SPNEGO for GlassFish - Thanks, Greg!

Greg Luck's Logo

Greg (of Wotif.COM fame) has first working code for SPNEGO on GlassFish. SPENGO stands for "Simple and Protected GSSAPI Negotiation Mechanism" and it is used to discover what GSSAPI (like Kerberos) protocol can be used by peers for establishing security contexts... which means SSO.

SPENGO is supported by Active Directory, Sun's Access Manager, IE, FireFox and many others. Greg decided that kerberos is cool, started looking into using it in GlassFish and discovered that GF does not yet do SPNEGO; the result was spnego.dev.java.net.

Thanks to Greg for this contribution (and also to Ron and others that helped him along the way!). I looked around and it seems that SPNEGO is supported in WebLogic Server and WebSphere, so this will be yet another feature that can no longer be used to separate open source from non-open source app servers; and we have a few more in the queue that we are sure you will like!

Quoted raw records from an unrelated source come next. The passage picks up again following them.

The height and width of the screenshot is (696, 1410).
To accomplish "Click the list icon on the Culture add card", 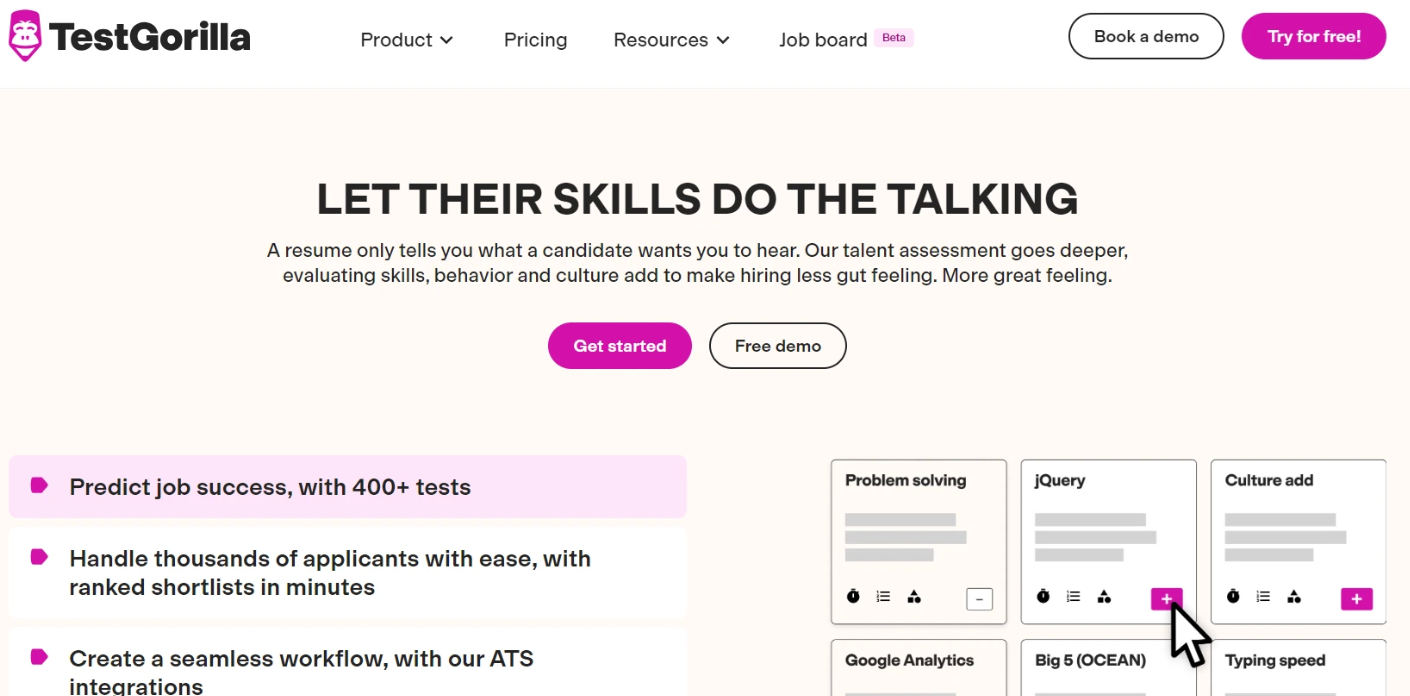I will pos(1262,596).
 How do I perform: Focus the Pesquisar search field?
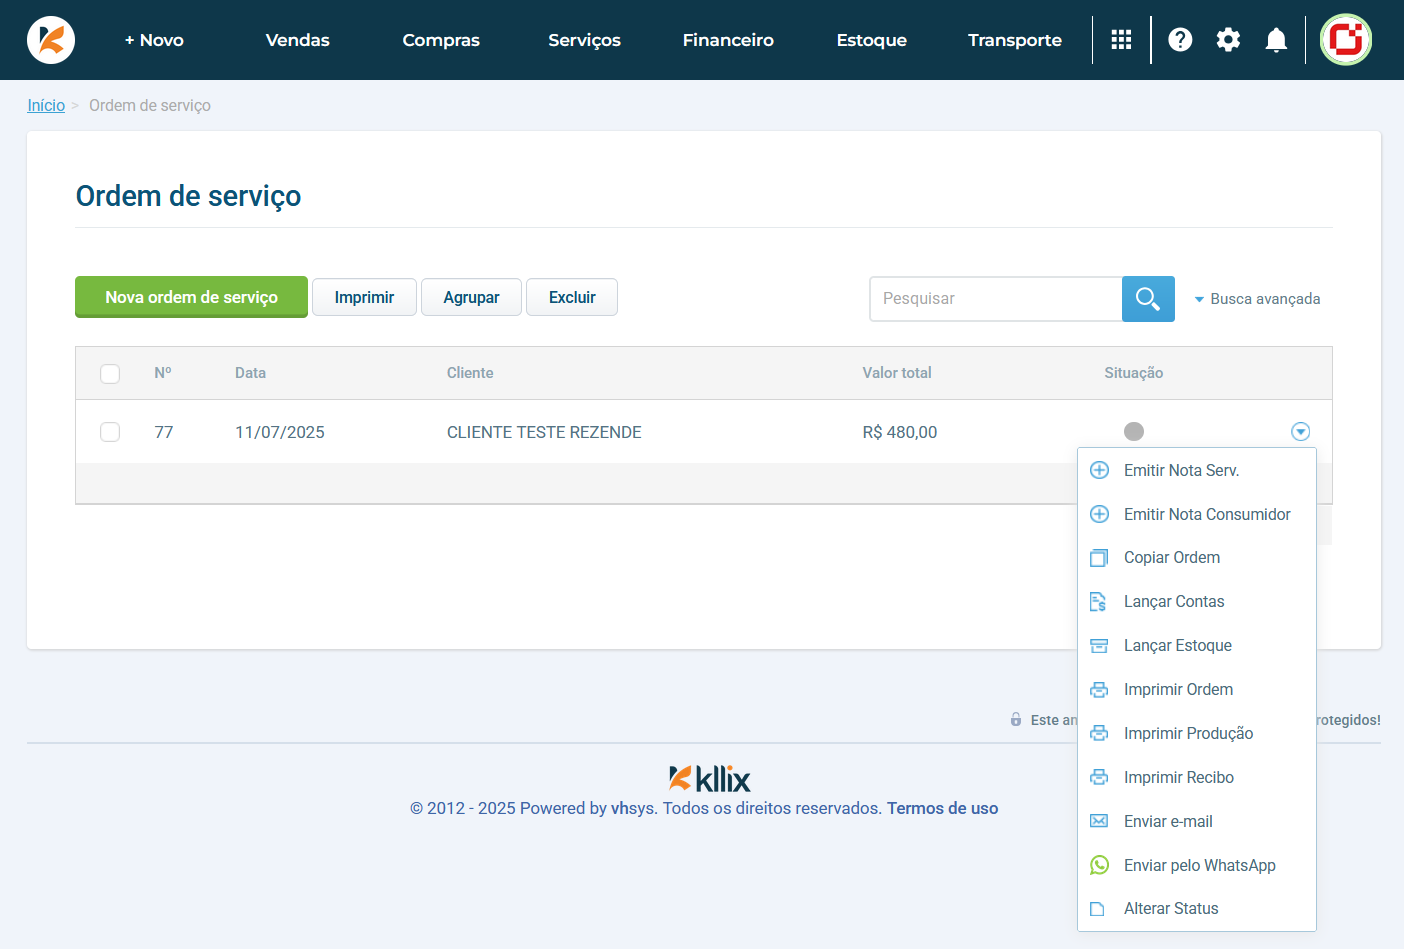pos(995,299)
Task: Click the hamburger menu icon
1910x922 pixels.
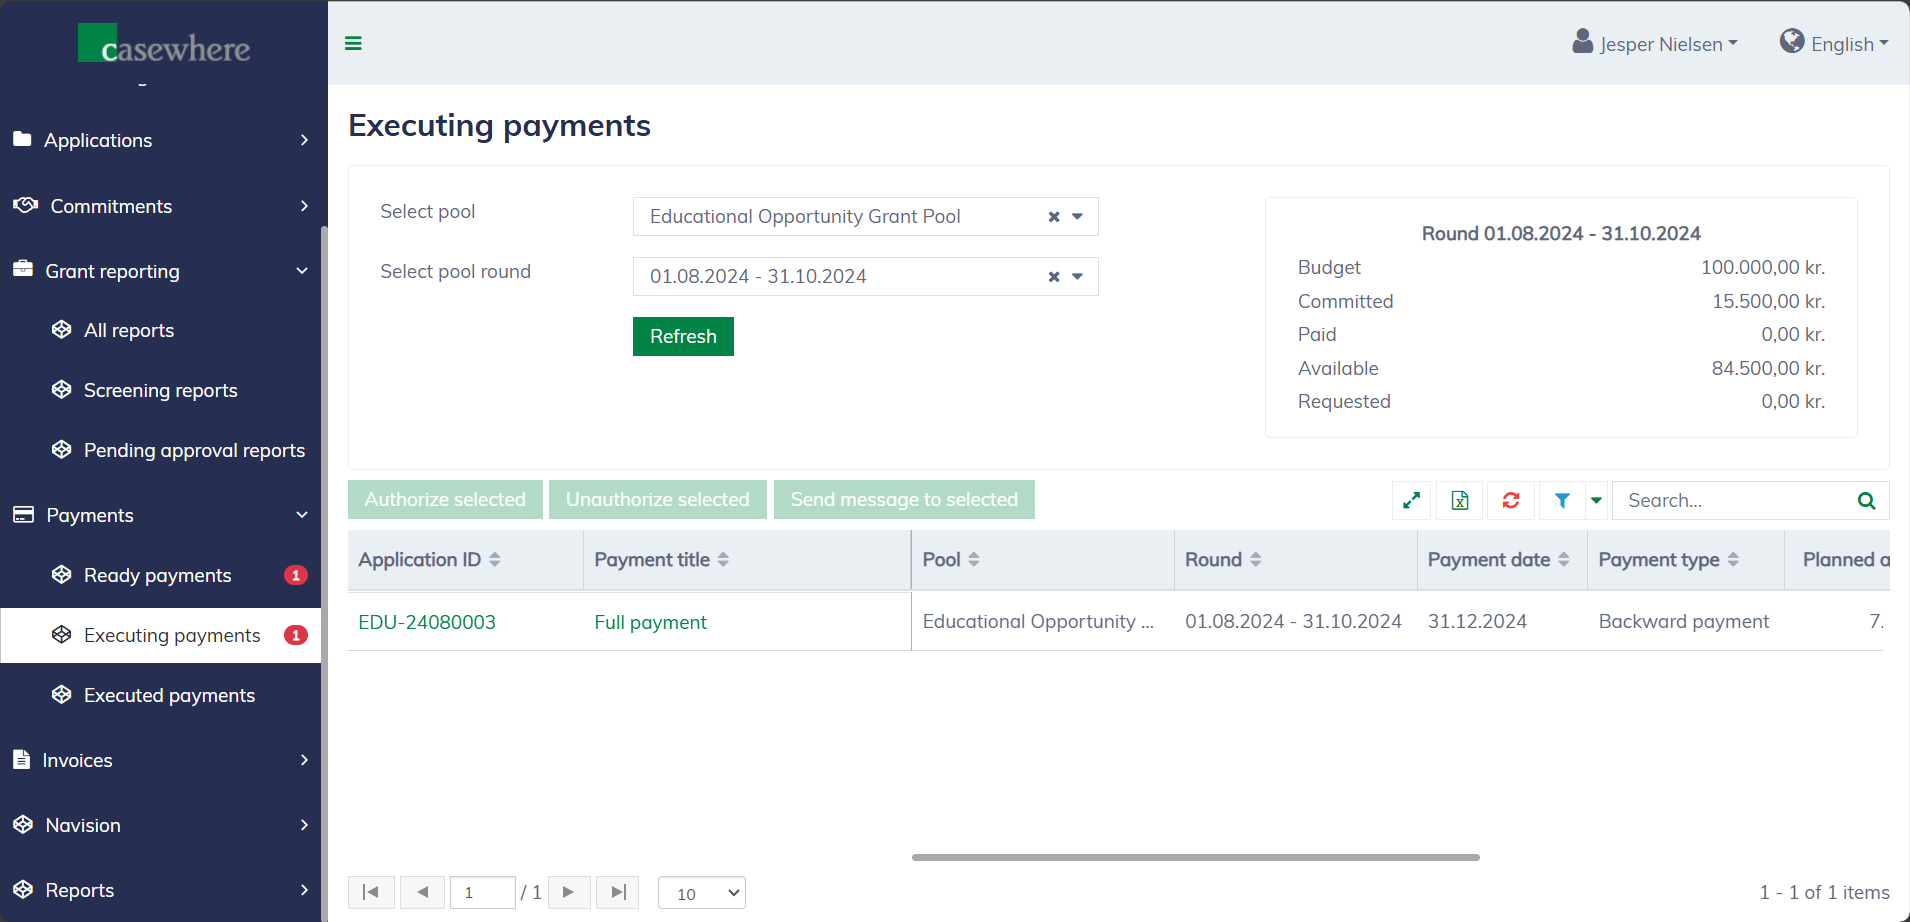Action: tap(353, 43)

How does this compares to SPNEGO in Java SE 6? http://java.sun.com/javase/6/docs/technotes/guides/security/jgss/lab/part5.html

Posted by Max on April 11, 2007 at 09:56 PM PDT #

"SPNEGO support was added to GF in the form of a pluggable server auth(entication) module that conforms to the Servlet Profile of JSR 196: Java Authentication Service Provider Interface for Containers. Internally, the server auth module employs the Java GSSAPI interfaces (i.e., org.ietf.jgss) to access the SPNEGO mechanism provided in Java EE 6. The Servlet container will be performing the jgss calls (described in the example you cite) on behalf of the deployed application, and within the context of its processing of the declarative security constraints defined for the application.

Posted by monzillo on April 12, 2007 at 03:23 AM PDT #

Post a Comment:
Comments are closed for this entry.